Customer: now there is a warrant
JA: Anything else you want the lawyer to know before I connect you?
Customer: is there a charge for thi advise
JA: You just pay a $5 deposit now and the rest only when you get a reply from the Criminal Lawyer. All of this is 100% satisfaction guaranteed, so you can get a refund if you're not happy for any reason.
Customer: how much

Hi! I will be the professional that will be helping you today. I look forward to providing you with information to help with your question and concern

Good morning. What do you mean when you ask if you can get around it? How do you know a warrant was issued?

Customer: replied 27 days ago.
The DA left a message and I am now on my honeymoon

If there is a warrant, it needs to be lifted. If you were a witness and not a party to the case, it does seem odd that they would issue a warrant right away. However, a lot depends on your role in all this and how relevant you are to the case and the State needing your testimony. If the name on the subpoena was wrong and you did not think it was for you, you could explain that to the DA and/or Judge and see if they will lift the warrant. Moreover, you need to see if the hearing or trial was reset as a result of this and if they will agree to lift it when you appear. When you were served with it, you did not speak with them and failing to appear, can result in being held in contempt of court and a warrant for your arrest, so they can bring you in. If you cooperate, they should lift this when you appear.

Customer: replied 27 days ago.
Thank you. I am a witness but they want me to testify against my husband

You are welcome. Are you a victim in the case

Customer: replied 27 days ago.

You should consult with a criminal defense attorney, since there may be immunity here, which would prevent you from testifying against him.

The spousal privilege law in Massachusetts states that a spouse can not be forced by the prosecution to give testimony in a trial or other criminal hearing brought against the other spouse. The privilege is set forth in G. L. c. 233, § 20. The spousal privilege may only be claimed by the witness spouse and it does not apply to civil proceedings or in any prosecution for non-payment of support, child incest, child abuse or neglect of parental responsibilities.

In order to use the privilege you must be married to the other party that is subject to a criminal prosecution. The privilege is valid even though the spouse was not married at the time of the incident that was the reason for a criminal prosecution or trial. (See Commonwealth v. DiPietro, 373 Mass. 369, 382, 367 N.E.2d 811, 819 (1977)). However, there is no common-law privilege, like the spousal privilege, applicable to unmarried individuals living together. (See Commonwealth v. Diaz, 422 Mass. 269, 274, 661 N.E.2d 1326, 1329 (1996)).

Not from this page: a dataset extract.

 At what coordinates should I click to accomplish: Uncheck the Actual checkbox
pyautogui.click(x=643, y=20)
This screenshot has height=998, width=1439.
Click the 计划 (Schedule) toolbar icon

The privilege not to give testify against your husband or wife applies despite the fact that the proposed testimony might be favorable or unfavorable to the other spouse. Commonwealth v. Maillet, 400 Mass. 572, 578, 511 N.E.2d 529, 533 (1987). Conversely, a spouse may give testimony against the other spouse if he or she is willing to do so. A defendant spouse under the circumstance has no right to prevent his or her spouse’s testimony. However, when a spouse decides to waive the privilege and testify against his or her spouse in a criminal proceeding, the judge should be satisfied, outside the presence of the jury, that the waiver of the spousal privilege is a voluntary.

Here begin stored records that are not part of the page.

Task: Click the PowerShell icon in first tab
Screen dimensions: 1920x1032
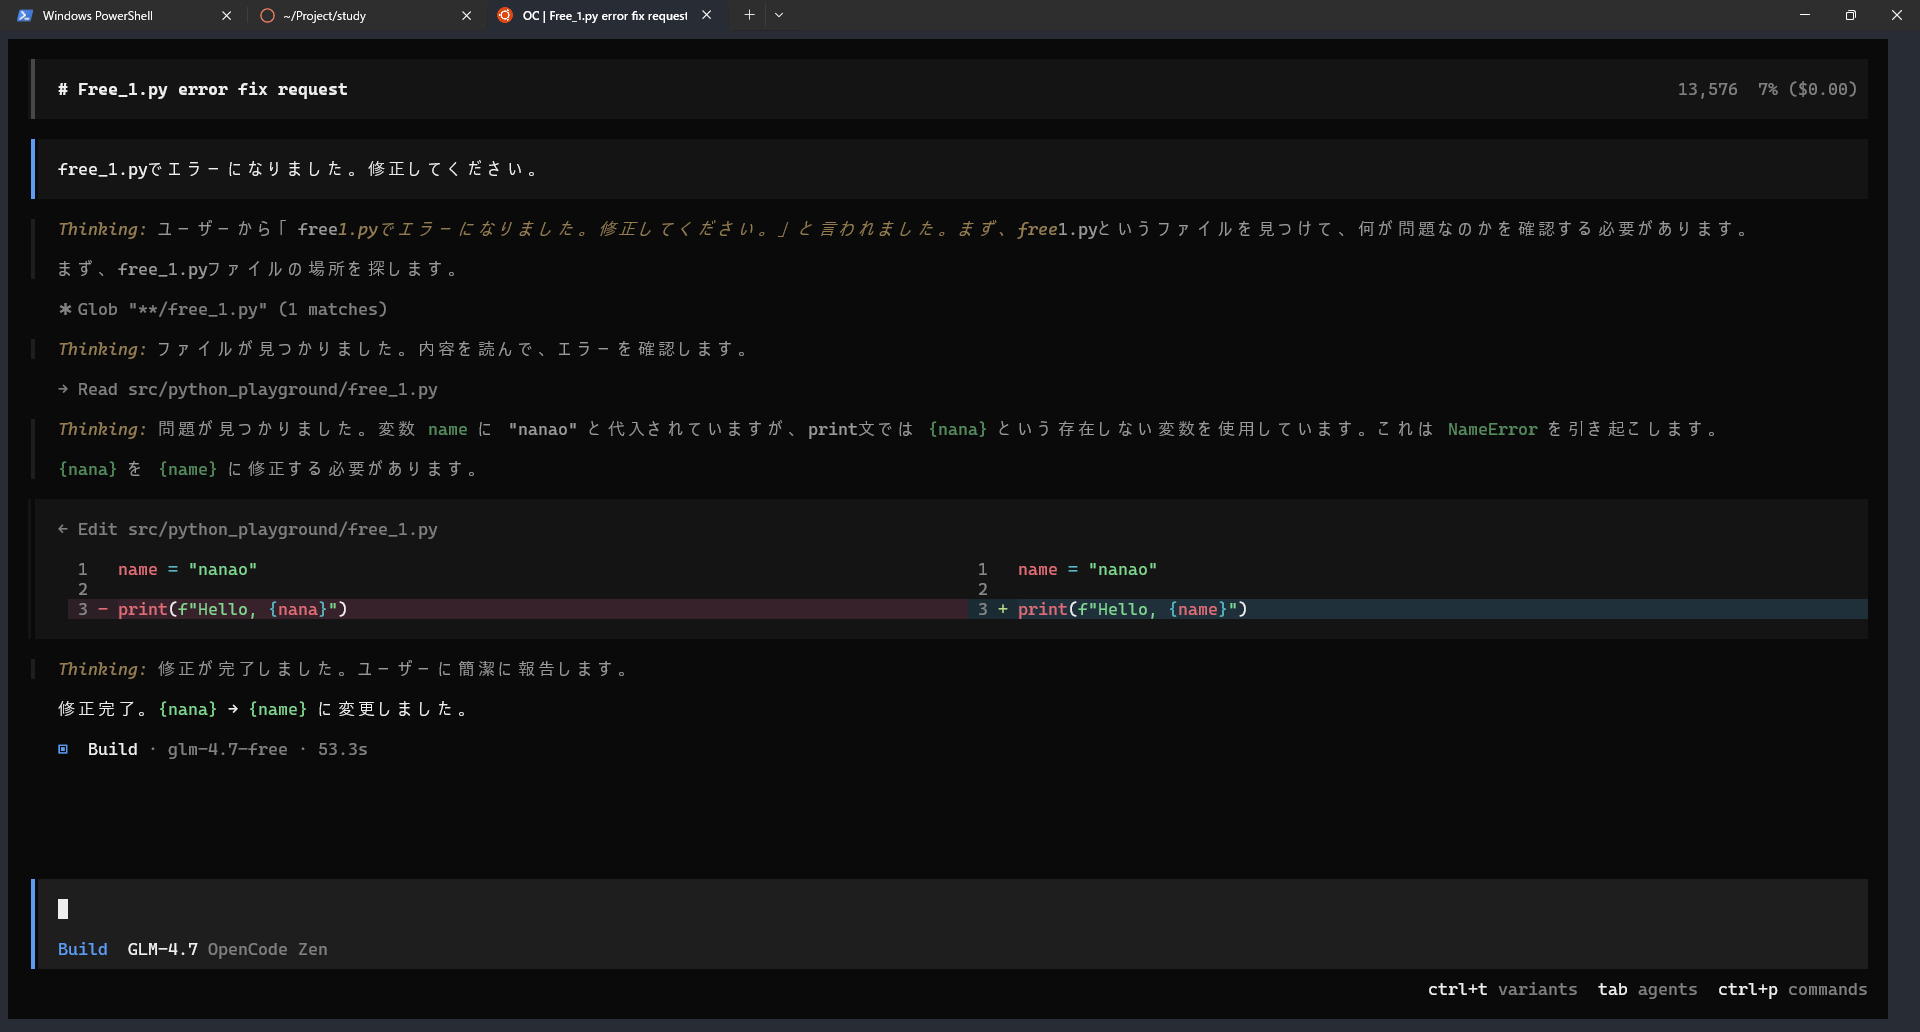Action: (25, 16)
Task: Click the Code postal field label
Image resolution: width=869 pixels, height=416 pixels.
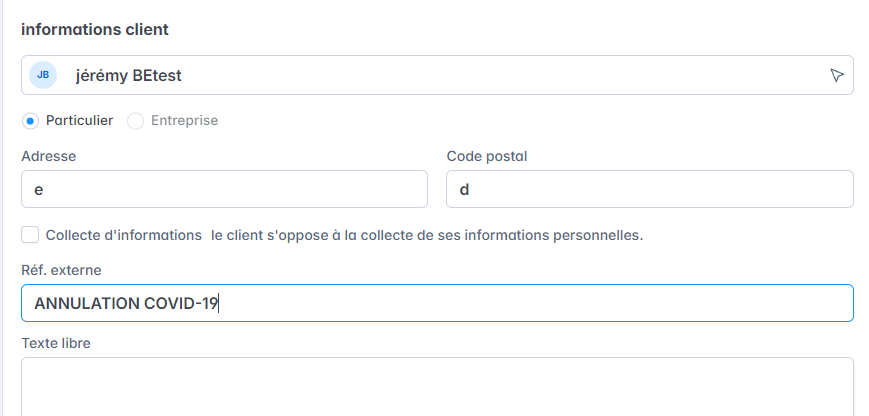Action: click(x=487, y=156)

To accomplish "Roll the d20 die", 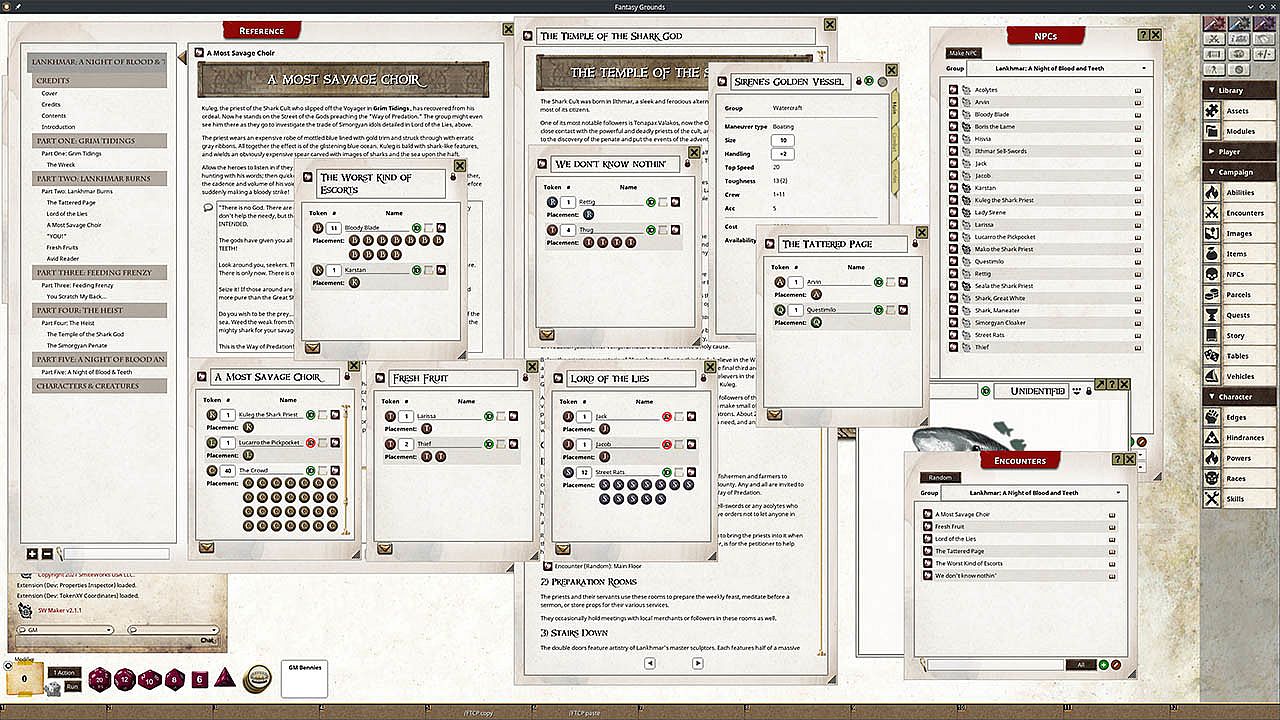I will 100,680.
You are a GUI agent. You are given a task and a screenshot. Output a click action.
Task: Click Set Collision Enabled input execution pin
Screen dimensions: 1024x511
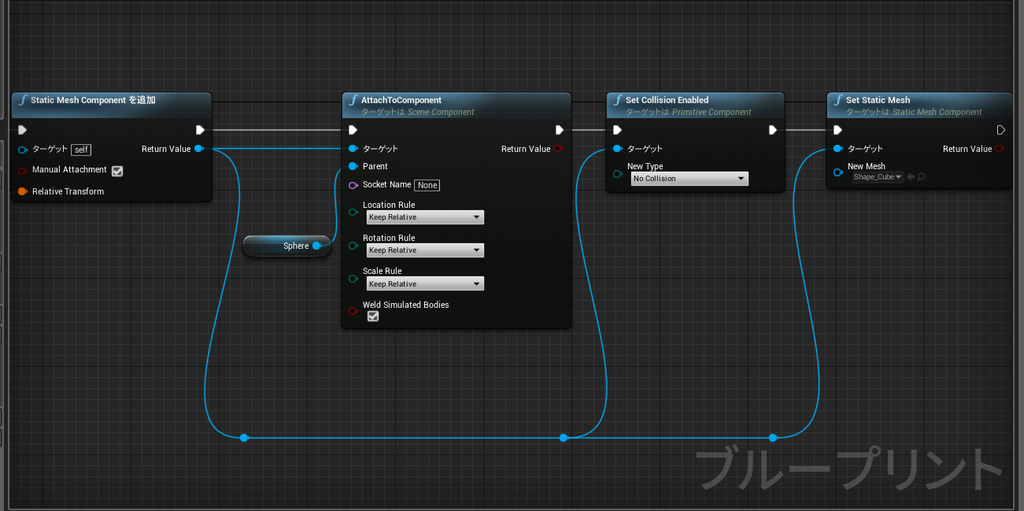(617, 130)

In Massachusetts, the spousal disqualification, unlike the spousal privilege, bars either spouse from testifying to private conversations with the other even though both spouses wish the communication to be revealed. See Gallagher v. Goldstein, 402 Mass. 457, 459, 524 N.E.2d 53, 54 (1988). The court noted that while the contents of private oral conversations are absolutely excluded, the statute does not preclude evidence that a conversation took place. Finally, words constituting or accompanying abuse, threats, or assaults where the other spouse is the alleged victim are not regarded as private conversation for the purpose of the disqualification.